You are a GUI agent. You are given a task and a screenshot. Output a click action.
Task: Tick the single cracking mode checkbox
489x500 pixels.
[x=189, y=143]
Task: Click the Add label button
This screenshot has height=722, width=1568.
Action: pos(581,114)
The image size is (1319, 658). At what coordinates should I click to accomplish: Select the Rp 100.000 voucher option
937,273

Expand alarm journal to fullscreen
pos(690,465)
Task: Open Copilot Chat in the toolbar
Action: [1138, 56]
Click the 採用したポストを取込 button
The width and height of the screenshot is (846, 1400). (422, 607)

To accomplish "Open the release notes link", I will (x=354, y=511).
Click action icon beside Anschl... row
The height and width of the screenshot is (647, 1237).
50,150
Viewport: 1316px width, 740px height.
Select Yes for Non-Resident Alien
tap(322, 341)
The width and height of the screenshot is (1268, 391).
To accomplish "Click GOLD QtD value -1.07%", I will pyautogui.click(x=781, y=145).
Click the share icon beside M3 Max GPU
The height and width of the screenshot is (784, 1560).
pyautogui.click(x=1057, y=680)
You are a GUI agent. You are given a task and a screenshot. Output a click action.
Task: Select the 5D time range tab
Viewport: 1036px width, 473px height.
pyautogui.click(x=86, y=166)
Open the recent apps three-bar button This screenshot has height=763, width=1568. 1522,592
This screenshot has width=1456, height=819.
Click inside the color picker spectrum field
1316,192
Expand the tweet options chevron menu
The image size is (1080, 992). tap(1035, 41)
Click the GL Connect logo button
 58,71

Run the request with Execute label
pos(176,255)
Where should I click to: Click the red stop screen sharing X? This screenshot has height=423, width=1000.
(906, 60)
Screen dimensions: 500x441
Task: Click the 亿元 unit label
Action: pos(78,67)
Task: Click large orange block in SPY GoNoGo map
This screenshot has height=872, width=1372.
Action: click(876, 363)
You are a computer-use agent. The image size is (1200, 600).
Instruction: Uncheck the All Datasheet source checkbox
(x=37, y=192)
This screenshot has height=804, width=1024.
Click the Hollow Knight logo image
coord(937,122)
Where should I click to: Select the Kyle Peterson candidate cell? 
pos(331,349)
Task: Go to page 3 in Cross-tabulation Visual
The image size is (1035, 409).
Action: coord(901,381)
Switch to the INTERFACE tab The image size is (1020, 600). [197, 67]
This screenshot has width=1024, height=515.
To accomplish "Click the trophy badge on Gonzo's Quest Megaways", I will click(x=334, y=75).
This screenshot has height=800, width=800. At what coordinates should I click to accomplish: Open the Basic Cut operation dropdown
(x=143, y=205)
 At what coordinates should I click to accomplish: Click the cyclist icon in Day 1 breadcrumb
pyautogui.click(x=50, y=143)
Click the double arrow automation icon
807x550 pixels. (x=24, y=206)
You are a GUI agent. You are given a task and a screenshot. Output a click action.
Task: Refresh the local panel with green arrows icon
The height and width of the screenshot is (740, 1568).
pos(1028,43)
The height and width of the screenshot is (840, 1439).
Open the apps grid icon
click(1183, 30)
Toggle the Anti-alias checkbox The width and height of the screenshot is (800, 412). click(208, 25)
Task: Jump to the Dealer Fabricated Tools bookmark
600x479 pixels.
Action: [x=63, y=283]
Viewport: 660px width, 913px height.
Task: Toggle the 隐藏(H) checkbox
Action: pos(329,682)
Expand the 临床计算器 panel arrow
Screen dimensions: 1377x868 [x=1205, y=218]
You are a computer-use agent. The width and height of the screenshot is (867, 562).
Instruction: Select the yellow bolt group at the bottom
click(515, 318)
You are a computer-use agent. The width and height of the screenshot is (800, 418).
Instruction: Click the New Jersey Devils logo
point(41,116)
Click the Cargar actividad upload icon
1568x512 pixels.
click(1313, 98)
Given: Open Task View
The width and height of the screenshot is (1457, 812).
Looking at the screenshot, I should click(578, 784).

--------------------------------------------------

* _GOAL OF THE EXERCISE_
Each record above, in full: retype it verbatim.

* _TASK OUTPUT_
You are a GUI agent. You are given a task and a screenshot. Output a click action.
Task: Tick the single cracking mode checkbox
489x500 pixels.
[x=189, y=143]
Task: Click the Add label button
This screenshot has height=722, width=1568.
Action: pos(581,114)
The image size is (1319, 658). At what coordinates should I click to accomplish: Select the Rp 100.000 voucher option
937,273

Expand alarm journal to fullscreen
pos(690,465)
Task: Open Copilot Chat in the toolbar
Action: [1138, 56]
Click the 採用したポストを取込 button
The width and height of the screenshot is (846, 1400). (422, 607)

To accomplish "Open the release notes link", I will (x=354, y=511).
Click action icon beside Anschl... row
The height and width of the screenshot is (647, 1237).
50,150
Viewport: 1316px width, 740px height.
Select Yes for Non-Resident Alien
tap(322, 341)
The width and height of the screenshot is (1268, 391).
To accomplish "Click GOLD QtD value -1.07%", I will pyautogui.click(x=781, y=145).
Click the share icon beside M3 Max GPU
The height and width of the screenshot is (784, 1560).
pyautogui.click(x=1057, y=680)
You are a GUI agent. You are given a task and a screenshot. Output a click action.
Task: Select the 5D time range tab
Viewport: 1036px width, 473px height.
pyautogui.click(x=86, y=166)
Open the recent apps three-bar button This screenshot has height=763, width=1568. 1522,592
This screenshot has width=1456, height=819.
Click inside the color picker spectrum field
1316,192
Expand the tweet options chevron menu
The image size is (1080, 992). tap(1035, 41)
Click the GL Connect logo button
 58,71

Run the request with Execute label
pos(176,255)
Where should I click to: Click the red stop screen sharing X? This screenshot has height=423, width=1000.
(906, 60)
Screen dimensions: 500x441
Task: Click the 亿元 unit label
Action: pos(78,67)
Task: Click large orange block in SPY GoNoGo map
This screenshot has height=872, width=1372.
Action: click(876, 363)
You are a computer-use agent. The image size is (1200, 600).
Instruction: Uncheck the All Datasheet source checkbox
(x=37, y=192)
This screenshot has height=804, width=1024.
Click the Hollow Knight logo image
coord(937,122)
Where should I click to: Select the Kyle Peterson candidate cell? 
pos(331,349)
Task: Go to page 3 in Cross-tabulation Visual
The image size is (1035, 409).
Action: coord(901,381)
Switch to the INTERFACE tab The image size is (1020, 600). [197, 67]
This screenshot has width=1024, height=515.
To accomplish "Click the trophy badge on Gonzo's Quest Megaways", I will click(x=334, y=75).
This screenshot has height=800, width=800. At what coordinates should I click to accomplish: Open the Basic Cut operation dropdown
(x=143, y=205)
 At what coordinates should I click to accomplish: Click the cyclist icon in Day 1 breadcrumb
pyautogui.click(x=50, y=143)
Click the double arrow automation icon
807x550 pixels. (x=24, y=206)
You are a GUI agent. You are given a task and a screenshot. Output a click action.
Task: Refresh the local panel with green arrows icon
The height and width of the screenshot is (740, 1568).
pos(1028,43)
The height and width of the screenshot is (840, 1439).
Open the apps grid icon
click(1183, 30)
Toggle the Anti-alias checkbox The width and height of the screenshot is (800, 412). click(208, 25)
Task: Jump to the Dealer Fabricated Tools bookmark
600x479 pixels.
Action: [x=63, y=283]
Viewport: 660px width, 913px height.
Task: Toggle the 隐藏(H) checkbox
Action: pos(329,682)
Expand the 临床计算器 panel arrow
Screen dimensions: 1377x868 [x=1205, y=218]
You are a computer-use agent. The width and height of the screenshot is (867, 562).
Instruction: Select the yellow bolt group at the bottom
click(515, 318)
You are a computer-use agent. The width and height of the screenshot is (800, 418).
Instruction: Click the New Jersey Devils logo
point(41,116)
Click the Cargar actividad upload icon
1568x512 pixels.
click(1313, 98)
Given: Open Task View
The width and height of the screenshot is (1457, 812).
Looking at the screenshot, I should click(578, 784).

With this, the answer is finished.